# [Collected data entries]
•••••

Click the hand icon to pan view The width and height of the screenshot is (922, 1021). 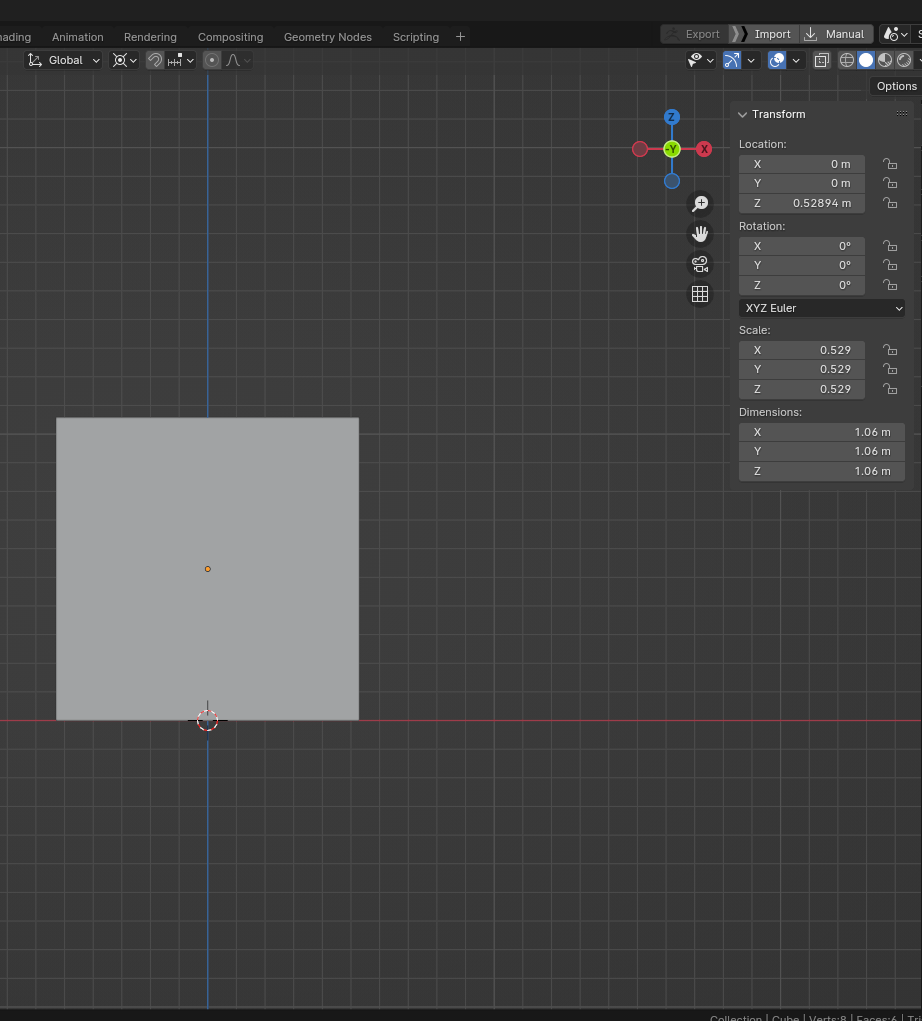coord(700,234)
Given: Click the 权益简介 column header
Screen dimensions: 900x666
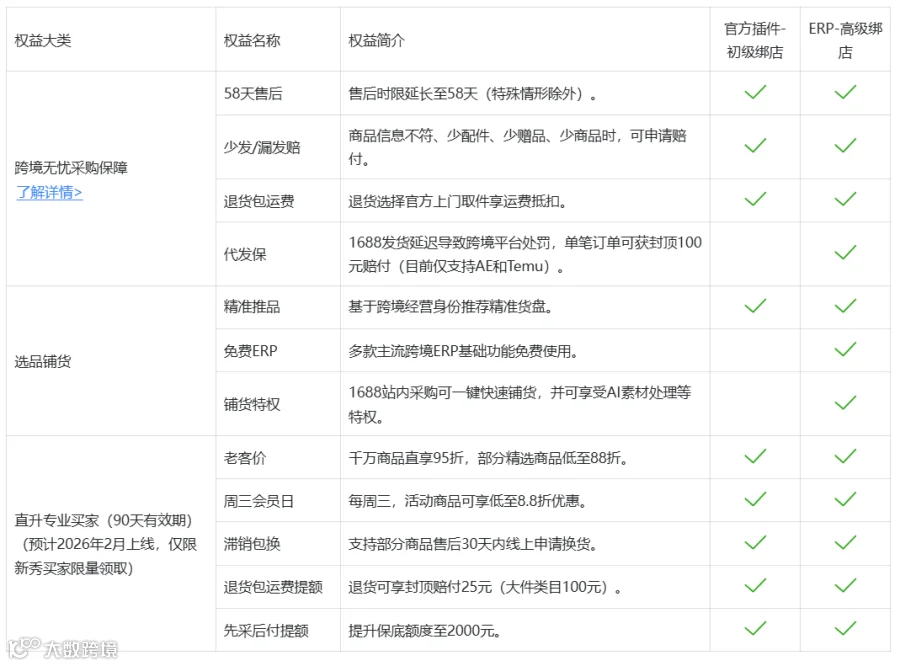Looking at the screenshot, I should click(377, 40).
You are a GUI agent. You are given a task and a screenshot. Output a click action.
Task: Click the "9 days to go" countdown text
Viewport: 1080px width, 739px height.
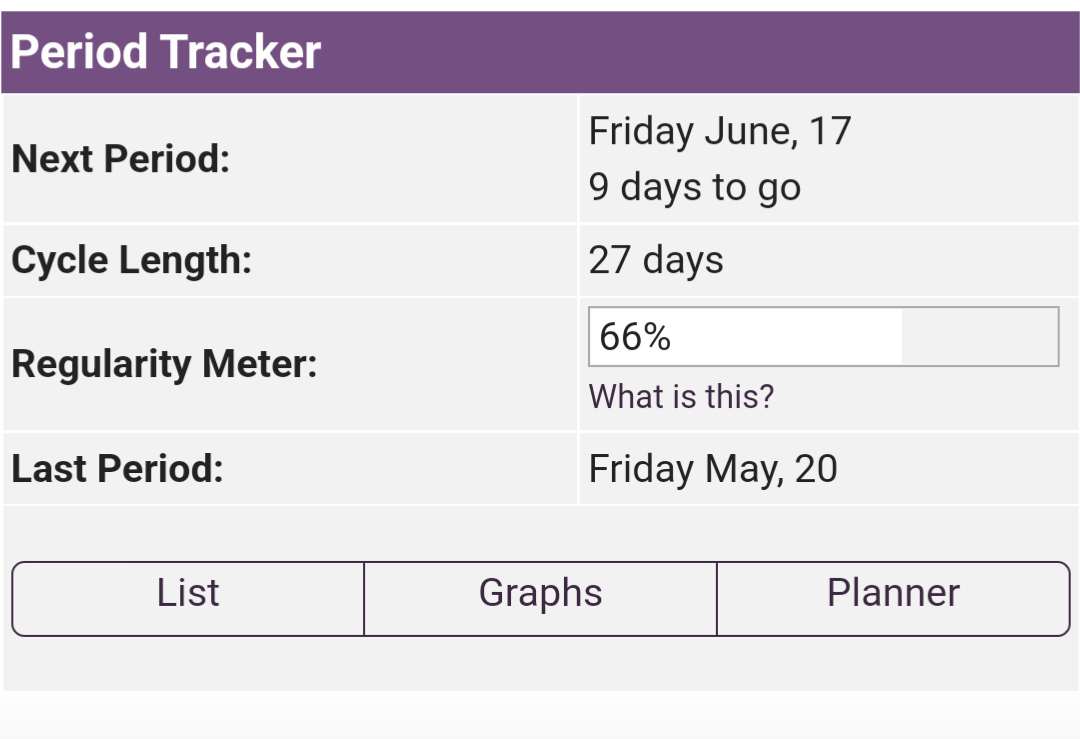point(694,187)
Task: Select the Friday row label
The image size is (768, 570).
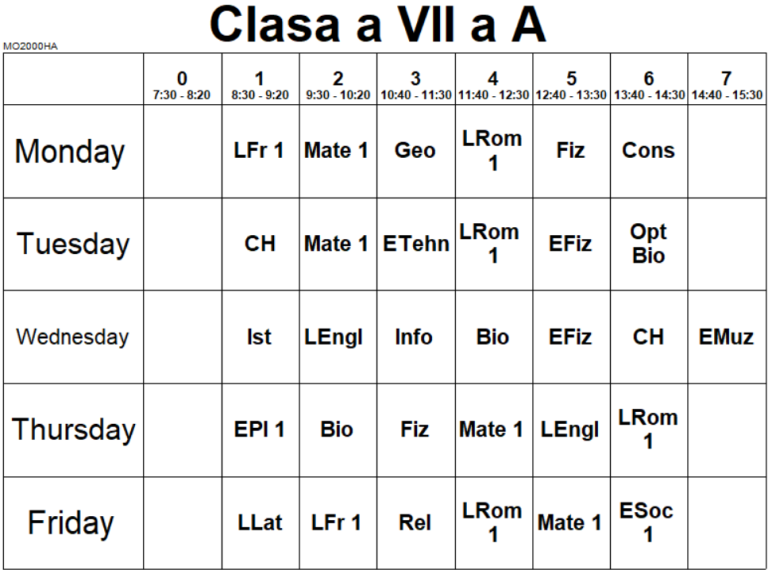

•••••

# [REQUIRED ACTION]
Your answer must be the lines from the one containing "Given: Click the 权益简介 column header" through the final line of the entries, duplicated exactly, with both ends kept and all pictures left out.

# [REPLY]
Given: Click the 权益简介 column header
Screen dimensions: 900x666
Looking at the screenshot, I should click(377, 40).
You are a GUI agent. You are given a task and a screenshot. Output a click action.
Task: Click the "9 days to go" countdown text
Viewport: 1080px width, 739px height.
point(694,187)
Task: Select the Friday row label
The image size is (768, 570).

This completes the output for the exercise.